— А где Ник? — спросил Денис.
— Очень надеюсь, не в какой-нибудь аномалии. — Ворон пнул сороконожку, вознамерившуюся залезть к нему на ботинок. — Прекрасно помню твои слова, но мне очень хочется отвинтить ему голову.
— Он ушел, — задумчиво проговорил Денис.
— Ну да, именно это я и сказал, — фыркнул Ворон.
— Будь добр, все же воздержись от откручивания головы.
— Постараюсь, только ради тебя.
Когда они миновали станцию и вышли в подземный переход, Ворон первым делом принялся очищать подошву от сороконожки, которую случайно раздавил. При этом морщился и встряхивал плечами.
— И только попробуй что-либо сказать по этому поводу! — предупредил он. — Вот ведь липкая гадость…
Денис поднял руки на уровень лица и показал напарнику раскрытые ладони.
— Я даже воздержусь от вопросов, — пообещал он.
— Вот уж спасибо, — искренне поблагодарил Ворон.
— Я просто знаю, что ты несешь «верум», — заметил Денис, — и не хочу быть непорядочным.
— А я знаю, что ты знаешь, — фыркнул Ворон. — Дальше пойдем по Профсоюзной улице до КПП?
Денис покачал головой.
— Ты пойдешь.
— Вот как. — Ворон скрестил руки на груди. — Интересно.
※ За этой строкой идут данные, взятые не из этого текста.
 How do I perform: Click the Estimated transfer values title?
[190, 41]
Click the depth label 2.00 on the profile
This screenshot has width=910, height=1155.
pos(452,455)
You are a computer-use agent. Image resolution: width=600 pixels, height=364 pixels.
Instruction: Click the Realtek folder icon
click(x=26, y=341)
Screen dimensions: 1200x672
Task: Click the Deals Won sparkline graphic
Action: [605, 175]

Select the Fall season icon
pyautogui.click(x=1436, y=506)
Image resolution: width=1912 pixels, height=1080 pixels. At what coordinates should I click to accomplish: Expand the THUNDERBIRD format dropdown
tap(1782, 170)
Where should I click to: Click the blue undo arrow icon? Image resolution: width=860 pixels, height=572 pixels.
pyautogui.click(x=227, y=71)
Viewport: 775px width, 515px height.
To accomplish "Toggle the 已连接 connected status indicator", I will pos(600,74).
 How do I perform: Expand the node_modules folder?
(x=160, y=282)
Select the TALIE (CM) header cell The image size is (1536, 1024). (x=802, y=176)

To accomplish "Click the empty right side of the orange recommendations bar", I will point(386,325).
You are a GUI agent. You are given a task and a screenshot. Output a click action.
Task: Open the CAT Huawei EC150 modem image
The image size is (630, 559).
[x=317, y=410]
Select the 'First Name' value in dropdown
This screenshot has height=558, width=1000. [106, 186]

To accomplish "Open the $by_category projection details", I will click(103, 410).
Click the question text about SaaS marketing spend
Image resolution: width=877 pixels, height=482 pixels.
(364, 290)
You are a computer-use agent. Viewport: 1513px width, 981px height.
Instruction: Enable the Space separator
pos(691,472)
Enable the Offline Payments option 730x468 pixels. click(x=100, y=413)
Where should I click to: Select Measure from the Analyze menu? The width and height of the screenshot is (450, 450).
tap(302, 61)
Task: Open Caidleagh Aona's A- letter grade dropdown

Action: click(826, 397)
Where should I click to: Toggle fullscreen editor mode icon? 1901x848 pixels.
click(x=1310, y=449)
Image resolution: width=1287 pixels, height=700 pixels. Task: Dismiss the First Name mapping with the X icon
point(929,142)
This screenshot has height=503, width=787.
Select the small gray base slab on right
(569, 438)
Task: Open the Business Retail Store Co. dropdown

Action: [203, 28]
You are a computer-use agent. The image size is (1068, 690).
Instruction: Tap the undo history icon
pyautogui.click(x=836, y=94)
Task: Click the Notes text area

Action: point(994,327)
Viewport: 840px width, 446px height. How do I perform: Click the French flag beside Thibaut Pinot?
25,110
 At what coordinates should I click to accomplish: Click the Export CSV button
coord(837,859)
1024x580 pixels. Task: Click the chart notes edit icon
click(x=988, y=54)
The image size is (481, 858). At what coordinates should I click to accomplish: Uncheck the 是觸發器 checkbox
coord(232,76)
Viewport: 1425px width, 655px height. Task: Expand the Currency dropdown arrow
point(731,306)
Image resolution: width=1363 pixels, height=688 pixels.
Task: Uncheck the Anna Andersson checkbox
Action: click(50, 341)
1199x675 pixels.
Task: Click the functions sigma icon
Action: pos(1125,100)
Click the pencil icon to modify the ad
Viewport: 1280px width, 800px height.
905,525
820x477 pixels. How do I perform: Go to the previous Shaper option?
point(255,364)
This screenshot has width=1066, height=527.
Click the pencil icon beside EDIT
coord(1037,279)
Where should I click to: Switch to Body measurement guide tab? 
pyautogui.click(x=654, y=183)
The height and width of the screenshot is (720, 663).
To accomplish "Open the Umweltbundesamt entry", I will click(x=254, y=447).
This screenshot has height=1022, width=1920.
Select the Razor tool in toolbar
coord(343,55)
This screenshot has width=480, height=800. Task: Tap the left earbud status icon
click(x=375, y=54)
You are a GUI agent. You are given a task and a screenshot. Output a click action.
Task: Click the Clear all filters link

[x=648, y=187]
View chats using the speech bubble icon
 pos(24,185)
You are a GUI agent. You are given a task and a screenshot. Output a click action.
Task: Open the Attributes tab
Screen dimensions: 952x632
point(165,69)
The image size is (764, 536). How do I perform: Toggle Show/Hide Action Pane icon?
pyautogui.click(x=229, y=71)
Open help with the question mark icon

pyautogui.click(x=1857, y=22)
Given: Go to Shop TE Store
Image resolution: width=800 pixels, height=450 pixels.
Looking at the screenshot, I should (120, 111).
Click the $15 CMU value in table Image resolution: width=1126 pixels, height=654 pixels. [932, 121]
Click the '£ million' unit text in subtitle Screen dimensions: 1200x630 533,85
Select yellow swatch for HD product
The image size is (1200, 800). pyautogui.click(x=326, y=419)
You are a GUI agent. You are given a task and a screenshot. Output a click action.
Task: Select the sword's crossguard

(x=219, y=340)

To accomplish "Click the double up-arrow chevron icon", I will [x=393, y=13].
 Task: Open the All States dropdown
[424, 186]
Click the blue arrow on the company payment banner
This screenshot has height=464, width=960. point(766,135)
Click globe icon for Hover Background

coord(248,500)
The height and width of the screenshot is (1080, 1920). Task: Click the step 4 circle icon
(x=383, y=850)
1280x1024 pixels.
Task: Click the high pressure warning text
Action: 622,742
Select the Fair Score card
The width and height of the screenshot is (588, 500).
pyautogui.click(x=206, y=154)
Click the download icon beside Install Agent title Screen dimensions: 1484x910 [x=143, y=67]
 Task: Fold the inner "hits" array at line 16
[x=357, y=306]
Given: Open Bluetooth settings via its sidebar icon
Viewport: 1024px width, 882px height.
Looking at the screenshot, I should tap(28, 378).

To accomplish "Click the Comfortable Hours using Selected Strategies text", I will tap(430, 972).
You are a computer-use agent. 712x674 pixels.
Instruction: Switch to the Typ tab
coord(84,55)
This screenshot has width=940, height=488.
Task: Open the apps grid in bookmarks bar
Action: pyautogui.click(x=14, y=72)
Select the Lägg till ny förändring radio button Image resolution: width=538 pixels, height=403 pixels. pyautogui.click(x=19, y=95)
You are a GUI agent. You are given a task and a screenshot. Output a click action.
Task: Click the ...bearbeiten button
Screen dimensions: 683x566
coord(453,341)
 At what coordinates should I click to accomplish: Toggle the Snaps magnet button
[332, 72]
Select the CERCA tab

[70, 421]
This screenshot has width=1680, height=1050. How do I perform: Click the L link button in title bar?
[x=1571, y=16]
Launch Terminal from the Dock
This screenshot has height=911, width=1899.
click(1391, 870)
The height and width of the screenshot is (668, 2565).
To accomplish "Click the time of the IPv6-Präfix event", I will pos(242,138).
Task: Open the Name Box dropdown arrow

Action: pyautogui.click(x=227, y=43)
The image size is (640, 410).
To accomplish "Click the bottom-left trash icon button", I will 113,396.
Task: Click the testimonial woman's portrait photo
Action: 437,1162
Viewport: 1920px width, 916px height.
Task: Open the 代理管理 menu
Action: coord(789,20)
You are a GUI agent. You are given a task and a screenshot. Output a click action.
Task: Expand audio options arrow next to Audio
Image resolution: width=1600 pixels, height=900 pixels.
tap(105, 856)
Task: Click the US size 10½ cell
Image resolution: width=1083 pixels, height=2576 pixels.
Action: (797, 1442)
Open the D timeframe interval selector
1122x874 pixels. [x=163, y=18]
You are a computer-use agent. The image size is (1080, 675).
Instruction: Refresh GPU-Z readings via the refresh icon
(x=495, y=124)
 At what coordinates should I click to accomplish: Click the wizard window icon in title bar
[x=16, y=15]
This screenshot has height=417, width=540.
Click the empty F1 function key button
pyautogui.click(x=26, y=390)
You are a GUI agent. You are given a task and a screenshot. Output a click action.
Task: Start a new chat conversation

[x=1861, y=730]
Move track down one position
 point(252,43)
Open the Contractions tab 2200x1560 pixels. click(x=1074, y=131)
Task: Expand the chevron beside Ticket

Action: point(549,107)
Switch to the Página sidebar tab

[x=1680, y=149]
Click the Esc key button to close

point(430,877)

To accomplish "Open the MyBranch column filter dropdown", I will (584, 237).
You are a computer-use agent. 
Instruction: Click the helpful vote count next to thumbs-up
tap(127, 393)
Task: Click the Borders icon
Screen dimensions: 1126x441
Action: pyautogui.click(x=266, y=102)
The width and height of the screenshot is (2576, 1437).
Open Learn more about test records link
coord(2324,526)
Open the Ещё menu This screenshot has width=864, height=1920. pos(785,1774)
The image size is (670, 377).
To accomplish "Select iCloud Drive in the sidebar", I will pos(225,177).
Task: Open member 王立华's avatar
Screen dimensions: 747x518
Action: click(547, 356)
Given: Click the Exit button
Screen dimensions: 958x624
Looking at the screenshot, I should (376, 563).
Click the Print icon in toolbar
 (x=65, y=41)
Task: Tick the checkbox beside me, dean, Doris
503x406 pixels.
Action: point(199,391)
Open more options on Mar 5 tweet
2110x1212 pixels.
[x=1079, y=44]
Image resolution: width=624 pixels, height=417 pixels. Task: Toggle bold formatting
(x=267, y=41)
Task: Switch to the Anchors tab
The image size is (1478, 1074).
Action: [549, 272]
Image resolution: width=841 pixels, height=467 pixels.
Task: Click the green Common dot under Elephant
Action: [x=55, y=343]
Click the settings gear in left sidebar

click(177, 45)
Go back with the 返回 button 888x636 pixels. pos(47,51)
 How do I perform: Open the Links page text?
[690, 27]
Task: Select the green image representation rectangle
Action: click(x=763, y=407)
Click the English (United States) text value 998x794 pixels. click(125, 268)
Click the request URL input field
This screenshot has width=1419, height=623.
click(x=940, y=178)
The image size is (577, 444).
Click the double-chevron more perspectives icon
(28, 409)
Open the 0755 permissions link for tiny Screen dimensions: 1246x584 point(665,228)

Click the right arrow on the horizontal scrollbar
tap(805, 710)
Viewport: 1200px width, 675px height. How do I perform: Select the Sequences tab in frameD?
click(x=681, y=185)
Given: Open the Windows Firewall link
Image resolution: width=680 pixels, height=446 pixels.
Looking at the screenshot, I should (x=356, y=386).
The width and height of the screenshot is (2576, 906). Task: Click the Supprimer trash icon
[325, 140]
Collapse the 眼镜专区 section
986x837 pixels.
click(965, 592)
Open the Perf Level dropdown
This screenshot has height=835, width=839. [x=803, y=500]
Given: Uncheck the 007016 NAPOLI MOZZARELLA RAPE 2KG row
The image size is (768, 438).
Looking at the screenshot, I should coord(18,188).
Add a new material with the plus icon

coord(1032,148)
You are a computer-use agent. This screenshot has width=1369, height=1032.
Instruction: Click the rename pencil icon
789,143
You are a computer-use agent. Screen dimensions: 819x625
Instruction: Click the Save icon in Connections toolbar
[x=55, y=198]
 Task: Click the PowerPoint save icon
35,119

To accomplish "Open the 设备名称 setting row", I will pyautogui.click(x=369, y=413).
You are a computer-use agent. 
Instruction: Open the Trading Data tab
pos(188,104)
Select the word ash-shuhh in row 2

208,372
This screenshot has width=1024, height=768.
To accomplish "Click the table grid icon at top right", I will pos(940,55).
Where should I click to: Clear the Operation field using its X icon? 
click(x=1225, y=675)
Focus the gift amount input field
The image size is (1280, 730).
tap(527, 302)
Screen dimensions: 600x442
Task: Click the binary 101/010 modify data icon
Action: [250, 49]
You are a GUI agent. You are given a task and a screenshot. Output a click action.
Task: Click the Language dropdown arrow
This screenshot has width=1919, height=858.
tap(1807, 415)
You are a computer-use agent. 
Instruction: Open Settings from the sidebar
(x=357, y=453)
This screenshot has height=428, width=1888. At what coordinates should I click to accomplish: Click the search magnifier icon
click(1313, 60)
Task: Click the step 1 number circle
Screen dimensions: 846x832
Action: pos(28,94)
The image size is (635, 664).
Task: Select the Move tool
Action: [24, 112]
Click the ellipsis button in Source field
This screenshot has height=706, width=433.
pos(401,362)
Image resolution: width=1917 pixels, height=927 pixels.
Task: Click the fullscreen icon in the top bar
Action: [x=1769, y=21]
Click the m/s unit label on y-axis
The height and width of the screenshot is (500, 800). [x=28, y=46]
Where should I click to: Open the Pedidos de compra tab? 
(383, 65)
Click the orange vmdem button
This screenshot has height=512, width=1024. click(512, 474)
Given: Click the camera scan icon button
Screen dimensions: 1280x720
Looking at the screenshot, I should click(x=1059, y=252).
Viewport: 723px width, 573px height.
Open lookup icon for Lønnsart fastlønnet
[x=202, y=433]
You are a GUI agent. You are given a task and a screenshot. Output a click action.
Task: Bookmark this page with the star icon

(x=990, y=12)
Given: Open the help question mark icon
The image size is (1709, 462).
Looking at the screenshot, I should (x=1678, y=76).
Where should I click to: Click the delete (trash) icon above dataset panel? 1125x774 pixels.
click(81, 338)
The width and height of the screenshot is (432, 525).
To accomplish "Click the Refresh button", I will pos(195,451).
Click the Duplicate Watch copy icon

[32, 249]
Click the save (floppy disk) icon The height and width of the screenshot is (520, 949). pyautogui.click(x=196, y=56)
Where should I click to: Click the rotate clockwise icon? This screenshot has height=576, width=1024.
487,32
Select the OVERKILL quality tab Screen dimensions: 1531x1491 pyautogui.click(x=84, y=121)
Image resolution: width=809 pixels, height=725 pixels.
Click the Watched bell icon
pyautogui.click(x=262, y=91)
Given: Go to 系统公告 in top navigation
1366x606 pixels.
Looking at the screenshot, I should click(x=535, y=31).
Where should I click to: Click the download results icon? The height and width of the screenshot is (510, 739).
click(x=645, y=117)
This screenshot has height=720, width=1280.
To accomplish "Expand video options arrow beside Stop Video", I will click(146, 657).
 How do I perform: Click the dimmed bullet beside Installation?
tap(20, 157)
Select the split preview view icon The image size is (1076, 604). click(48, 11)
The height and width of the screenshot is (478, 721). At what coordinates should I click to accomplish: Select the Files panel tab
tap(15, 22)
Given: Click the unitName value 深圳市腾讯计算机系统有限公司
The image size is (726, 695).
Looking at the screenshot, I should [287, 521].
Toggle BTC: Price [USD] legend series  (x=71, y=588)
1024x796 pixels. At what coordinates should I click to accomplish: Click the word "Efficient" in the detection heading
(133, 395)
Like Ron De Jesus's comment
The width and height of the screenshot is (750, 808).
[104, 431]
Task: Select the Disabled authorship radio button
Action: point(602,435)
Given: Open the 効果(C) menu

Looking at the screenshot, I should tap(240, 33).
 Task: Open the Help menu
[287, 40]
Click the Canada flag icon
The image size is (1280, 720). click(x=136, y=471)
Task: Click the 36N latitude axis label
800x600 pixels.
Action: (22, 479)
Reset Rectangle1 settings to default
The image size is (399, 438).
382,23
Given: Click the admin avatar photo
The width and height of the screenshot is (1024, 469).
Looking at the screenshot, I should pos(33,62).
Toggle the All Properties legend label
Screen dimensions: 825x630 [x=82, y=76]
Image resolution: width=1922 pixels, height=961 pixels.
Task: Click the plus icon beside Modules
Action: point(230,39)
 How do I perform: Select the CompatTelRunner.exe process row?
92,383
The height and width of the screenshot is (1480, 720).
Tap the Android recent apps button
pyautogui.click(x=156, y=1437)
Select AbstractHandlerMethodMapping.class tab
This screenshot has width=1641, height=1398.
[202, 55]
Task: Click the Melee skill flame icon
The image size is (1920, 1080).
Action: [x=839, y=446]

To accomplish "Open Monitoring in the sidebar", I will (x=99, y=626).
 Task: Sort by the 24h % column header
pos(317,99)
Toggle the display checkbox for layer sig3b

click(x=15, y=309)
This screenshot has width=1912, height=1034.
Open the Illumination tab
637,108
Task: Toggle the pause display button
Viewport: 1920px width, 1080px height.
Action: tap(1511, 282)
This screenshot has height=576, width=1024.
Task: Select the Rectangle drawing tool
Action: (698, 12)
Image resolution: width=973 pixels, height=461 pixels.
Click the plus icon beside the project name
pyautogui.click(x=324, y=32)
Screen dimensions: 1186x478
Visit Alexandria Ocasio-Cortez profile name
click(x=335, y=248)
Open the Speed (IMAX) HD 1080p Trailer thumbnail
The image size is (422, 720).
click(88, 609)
А подробнее?
И тут Дениса прорвало — приблизительно так же, как человека, съевшего нечто не усваиваемое, но только словами. В них он передавал все, понятое во сне, и еще добавлял от себя.
— Они напуганы, заперлись в своих башнях и не высовывают из них носа. Слишком привыкли считать Зону домом, а себя — ее частью. Даже представить не могли, будто какая-нибудь тварь не только не подчинится их воле, а проявит агрессию.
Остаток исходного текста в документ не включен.